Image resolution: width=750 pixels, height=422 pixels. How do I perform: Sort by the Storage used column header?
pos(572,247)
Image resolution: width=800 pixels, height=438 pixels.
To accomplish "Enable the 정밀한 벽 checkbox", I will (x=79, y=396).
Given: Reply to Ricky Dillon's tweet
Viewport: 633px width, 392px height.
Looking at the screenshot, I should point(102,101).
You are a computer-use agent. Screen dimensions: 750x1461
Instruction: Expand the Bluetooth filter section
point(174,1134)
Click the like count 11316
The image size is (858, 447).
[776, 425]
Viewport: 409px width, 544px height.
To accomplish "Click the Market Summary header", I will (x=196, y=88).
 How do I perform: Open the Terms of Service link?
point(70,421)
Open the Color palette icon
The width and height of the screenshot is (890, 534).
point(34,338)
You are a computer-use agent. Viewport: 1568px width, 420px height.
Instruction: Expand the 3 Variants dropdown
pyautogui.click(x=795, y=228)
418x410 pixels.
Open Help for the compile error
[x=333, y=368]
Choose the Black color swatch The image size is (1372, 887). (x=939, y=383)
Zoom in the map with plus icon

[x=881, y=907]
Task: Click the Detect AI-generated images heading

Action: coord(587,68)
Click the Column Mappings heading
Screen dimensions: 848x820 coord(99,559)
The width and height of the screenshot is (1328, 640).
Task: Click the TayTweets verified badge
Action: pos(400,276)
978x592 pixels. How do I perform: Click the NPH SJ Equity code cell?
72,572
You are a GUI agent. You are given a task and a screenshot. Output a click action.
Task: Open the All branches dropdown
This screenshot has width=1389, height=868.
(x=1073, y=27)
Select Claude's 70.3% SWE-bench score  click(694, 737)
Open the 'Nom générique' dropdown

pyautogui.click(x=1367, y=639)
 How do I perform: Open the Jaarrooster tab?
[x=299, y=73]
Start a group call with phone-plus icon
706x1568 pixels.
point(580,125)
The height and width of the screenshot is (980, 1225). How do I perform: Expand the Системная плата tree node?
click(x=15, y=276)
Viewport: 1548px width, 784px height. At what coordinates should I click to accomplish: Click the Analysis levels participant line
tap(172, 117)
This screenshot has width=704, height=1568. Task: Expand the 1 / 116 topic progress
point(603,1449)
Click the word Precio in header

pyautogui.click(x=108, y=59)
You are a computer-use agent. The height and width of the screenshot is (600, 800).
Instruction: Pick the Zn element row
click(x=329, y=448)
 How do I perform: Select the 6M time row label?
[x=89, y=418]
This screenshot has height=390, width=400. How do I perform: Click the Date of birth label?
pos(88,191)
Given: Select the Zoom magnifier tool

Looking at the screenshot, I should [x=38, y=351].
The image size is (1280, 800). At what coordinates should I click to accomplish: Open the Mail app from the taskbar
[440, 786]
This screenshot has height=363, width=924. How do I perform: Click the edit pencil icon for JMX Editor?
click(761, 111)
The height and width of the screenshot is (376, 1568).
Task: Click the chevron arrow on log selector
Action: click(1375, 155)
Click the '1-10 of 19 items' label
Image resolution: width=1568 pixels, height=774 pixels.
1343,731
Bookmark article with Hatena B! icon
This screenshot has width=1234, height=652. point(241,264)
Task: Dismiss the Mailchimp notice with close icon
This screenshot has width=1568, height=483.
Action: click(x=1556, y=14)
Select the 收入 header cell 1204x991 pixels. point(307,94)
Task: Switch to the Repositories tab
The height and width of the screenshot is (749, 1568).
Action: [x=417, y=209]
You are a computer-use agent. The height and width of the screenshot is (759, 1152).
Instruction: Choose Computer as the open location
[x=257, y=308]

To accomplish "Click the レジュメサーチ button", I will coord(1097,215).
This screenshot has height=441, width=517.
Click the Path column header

(EXERCISE DESCRIPTION) Give the complete listing again, exactly as it appears above.

(WRITTEN ANSWER)
Image resolution: width=750 pixels, height=422 pixels. How do I perform: Sort by the Storage used column header?
pos(572,247)
Image resolution: width=800 pixels, height=438 pixels.
To accomplish "Enable the 정밀한 벽 checkbox", I will (x=79, y=396).
Given: Reply to Ricky Dillon's tweet
Viewport: 633px width, 392px height.
Looking at the screenshot, I should point(102,101).
You are a computer-use agent. Screen dimensions: 750x1461
Instruction: Expand the Bluetooth filter section
point(174,1134)
Click the like count 11316
The image size is (858, 447).
[776, 425]
Viewport: 409px width, 544px height.
To accomplish "Click the Market Summary header", I will (x=196, y=88).
 How do I perform: Open the Terms of Service link?
point(70,421)
Open the Color palette icon
The width and height of the screenshot is (890, 534).
point(34,338)
You are a computer-use agent. Viewport: 1568px width, 420px height.
Instruction: Expand the 3 Variants dropdown
pyautogui.click(x=795, y=228)
418x410 pixels.
Open Help for the compile error
[x=333, y=368]
Choose the Black color swatch The image size is (1372, 887). (x=939, y=383)
Zoom in the map with plus icon

[x=881, y=907]
Task: Click the Detect AI-generated images heading

Action: coord(587,68)
Click the Column Mappings heading
Screen dimensions: 848x820 coord(99,559)
The width and height of the screenshot is (1328, 640).
Task: Click the TayTweets verified badge
Action: pos(400,276)
978x592 pixels. How do I perform: Click the NPH SJ Equity code cell?
72,572
You are a GUI agent. You are given a task and a screenshot. Output a click action.
Task: Open the All branches dropdown
This screenshot has width=1389, height=868.
(x=1073, y=27)
Select Claude's 70.3% SWE-bench score  click(694, 737)
Open the 'Nom générique' dropdown

pyautogui.click(x=1367, y=639)
 How do I perform: Open the Jaarrooster tab?
[x=299, y=73]
Start a group call with phone-plus icon
706x1568 pixels.
point(580,125)
The height and width of the screenshot is (980, 1225). How do I perform: Expand the Системная плата tree node?
click(x=15, y=276)
Viewport: 1548px width, 784px height. At what coordinates should I click to accomplish: Click the Analysis levels participant line
tap(172, 117)
This screenshot has width=704, height=1568. Task: Expand the 1 / 116 topic progress
point(603,1449)
Click the word Precio in header

pyautogui.click(x=108, y=59)
You are a computer-use agent. The height and width of the screenshot is (600, 800).
Instruction: Pick the Zn element row
click(x=329, y=448)
 How do I perform: Select the 6M time row label?
[x=89, y=418]
This screenshot has height=390, width=400. How do I perform: Click the Date of birth label?
pos(88,191)
Given: Select the Zoom magnifier tool

Looking at the screenshot, I should [x=38, y=351].
The image size is (1280, 800). At what coordinates should I click to accomplish: Open the Mail app from the taskbar
[440, 786]
This screenshot has height=363, width=924. How do I perform: Click the edit pencil icon for JMX Editor?
click(761, 111)
The height and width of the screenshot is (376, 1568).
Task: Click the chevron arrow on log selector
Action: click(1375, 155)
Click the '1-10 of 19 items' label
Image resolution: width=1568 pixels, height=774 pixels.
1343,731
Bookmark article with Hatena B! icon
This screenshot has width=1234, height=652. point(241,264)
Task: Dismiss the Mailchimp notice with close icon
This screenshot has width=1568, height=483.
Action: click(x=1556, y=14)
Select the 收入 header cell 1204x991 pixels. point(307,94)
Task: Switch to the Repositories tab
The height and width of the screenshot is (749, 1568).
Action: [x=417, y=209]
You are a computer-use agent. The height and width of the screenshot is (759, 1152).
Instruction: Choose Computer as the open location
[x=257, y=308]

To accomplish "Click the レジュメサーチ button", I will coord(1097,215).
This screenshot has height=441, width=517.
Click the Path column header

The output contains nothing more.